Présidant la cérémonie d’ouverture, Amadou Ndao, secrétaire général du groupe Image et vie, est revenu sur la diversité des 19 films qui sont à l’affiche. «Ce festival participe à la vulgarisation et à la promotion du cinéma et de l’audiovisuel du Sénégal, de l’Afrique et des autres Peuples du monde. Il contribue à l’illustration par l’image de la culture, du patrimoine matériel. Cette année, il y a 13 courts métrages de fiction, 1 long métrage de fiction, 4 documentaires, un film d’animation. 10 pays sont représentés. Dans notre sélection, nous nous efforçons d’avoir de bons films, des films récents qui intéresseront le cinéphile Sénégalais», a-t-il dit. Les projections ont donc débuté depuis le 7 octobre à Douta Seck, à la Médina et à l’Institut français de Dakar et vont se poursuivre jusqu’au 11 octobre. A Saint-Louis, le festival éclaire aussi d’autres écrans, mais pour ses promoteurs, il s’agit d’offrir des espaces de rencontres et d’échanges entre les créateurs et le public. En ce sens, il est prévu des rencontres pour aborder la thématique de cette 17e édition : «L’insertion professionnelle des jeunes dans le cinéma».

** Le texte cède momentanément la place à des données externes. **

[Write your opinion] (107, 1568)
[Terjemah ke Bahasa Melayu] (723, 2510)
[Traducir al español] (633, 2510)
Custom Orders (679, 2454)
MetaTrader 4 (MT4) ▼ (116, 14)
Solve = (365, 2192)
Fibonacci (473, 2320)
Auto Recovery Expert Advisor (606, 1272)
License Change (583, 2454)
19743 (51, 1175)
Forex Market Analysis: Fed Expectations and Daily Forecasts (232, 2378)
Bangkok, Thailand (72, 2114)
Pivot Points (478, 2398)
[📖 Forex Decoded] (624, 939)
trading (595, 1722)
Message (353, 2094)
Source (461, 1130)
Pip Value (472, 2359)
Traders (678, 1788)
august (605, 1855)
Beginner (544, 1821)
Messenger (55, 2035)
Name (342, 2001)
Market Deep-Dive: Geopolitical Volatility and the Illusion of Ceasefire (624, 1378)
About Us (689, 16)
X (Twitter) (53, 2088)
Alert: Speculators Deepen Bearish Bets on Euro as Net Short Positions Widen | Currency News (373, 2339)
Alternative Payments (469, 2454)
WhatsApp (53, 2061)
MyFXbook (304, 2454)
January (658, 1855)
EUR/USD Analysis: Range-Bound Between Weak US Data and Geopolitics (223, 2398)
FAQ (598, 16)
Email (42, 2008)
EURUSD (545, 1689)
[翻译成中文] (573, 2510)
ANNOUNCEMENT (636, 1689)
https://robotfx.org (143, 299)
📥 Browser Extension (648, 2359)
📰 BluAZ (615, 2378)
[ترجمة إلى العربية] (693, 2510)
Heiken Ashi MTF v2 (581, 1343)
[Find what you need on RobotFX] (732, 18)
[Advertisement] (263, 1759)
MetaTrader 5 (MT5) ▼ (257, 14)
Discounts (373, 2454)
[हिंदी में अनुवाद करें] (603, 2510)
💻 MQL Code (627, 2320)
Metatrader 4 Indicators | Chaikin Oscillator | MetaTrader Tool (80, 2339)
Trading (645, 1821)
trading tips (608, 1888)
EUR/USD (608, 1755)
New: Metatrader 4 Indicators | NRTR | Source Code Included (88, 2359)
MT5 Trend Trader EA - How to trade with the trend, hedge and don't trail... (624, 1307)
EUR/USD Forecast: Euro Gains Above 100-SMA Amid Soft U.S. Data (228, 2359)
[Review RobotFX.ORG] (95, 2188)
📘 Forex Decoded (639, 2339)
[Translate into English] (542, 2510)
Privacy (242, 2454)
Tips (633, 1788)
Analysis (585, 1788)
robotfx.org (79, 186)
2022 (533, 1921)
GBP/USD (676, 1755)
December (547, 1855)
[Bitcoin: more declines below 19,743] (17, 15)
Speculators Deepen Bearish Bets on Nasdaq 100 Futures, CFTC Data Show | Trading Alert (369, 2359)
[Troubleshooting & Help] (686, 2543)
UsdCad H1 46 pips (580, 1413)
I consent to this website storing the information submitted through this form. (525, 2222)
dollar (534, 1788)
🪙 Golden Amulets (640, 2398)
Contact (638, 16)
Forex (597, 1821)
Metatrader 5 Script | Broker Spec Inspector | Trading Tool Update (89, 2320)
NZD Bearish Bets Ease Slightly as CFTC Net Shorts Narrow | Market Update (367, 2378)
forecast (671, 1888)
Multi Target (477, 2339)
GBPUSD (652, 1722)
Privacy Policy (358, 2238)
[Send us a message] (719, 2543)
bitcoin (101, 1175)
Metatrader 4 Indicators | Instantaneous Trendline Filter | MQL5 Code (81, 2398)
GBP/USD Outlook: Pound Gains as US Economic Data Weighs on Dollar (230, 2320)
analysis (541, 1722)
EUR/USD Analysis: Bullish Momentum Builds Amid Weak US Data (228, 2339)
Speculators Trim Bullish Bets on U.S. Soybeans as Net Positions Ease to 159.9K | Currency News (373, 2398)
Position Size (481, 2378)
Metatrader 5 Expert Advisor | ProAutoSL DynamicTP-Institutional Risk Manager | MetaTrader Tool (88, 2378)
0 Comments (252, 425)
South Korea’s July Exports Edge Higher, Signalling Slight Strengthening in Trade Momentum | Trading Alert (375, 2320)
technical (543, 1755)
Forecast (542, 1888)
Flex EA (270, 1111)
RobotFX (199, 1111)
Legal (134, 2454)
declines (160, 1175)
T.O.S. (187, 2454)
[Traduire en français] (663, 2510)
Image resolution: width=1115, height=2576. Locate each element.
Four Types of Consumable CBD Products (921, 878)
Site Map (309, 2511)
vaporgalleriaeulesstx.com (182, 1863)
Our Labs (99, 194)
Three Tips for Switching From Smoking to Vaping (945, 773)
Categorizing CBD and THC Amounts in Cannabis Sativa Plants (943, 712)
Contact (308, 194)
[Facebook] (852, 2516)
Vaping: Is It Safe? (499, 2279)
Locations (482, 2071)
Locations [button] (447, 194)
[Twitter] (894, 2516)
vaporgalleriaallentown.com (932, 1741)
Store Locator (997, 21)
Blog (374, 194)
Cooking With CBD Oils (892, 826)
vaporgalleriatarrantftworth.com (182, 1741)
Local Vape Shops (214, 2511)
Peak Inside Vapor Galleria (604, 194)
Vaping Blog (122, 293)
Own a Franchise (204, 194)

«On a vu que depuis quelque temps, les jeunes s’intéressent aux métiers du cinéma, à l’audiovisuel. A Dakar, il y a déjà 5 écoles qui forment des réalisateurs. Nous avons voulu les impliquer cette année dans l’organisation du festival. On est à l’ère de l’audiovisuel et les jeunes accourent vers ces métiers. Ils ont leur place», a déclaré Amadou Ndao. Au terme de cette édition 2017 du Festival Image et vie, les prix du meilleur film documentaire, du meilleur court métrage de fiction, du meilleur comédien dans une œuvre de fiction et celui du prix spécial Image et vie seront décernés.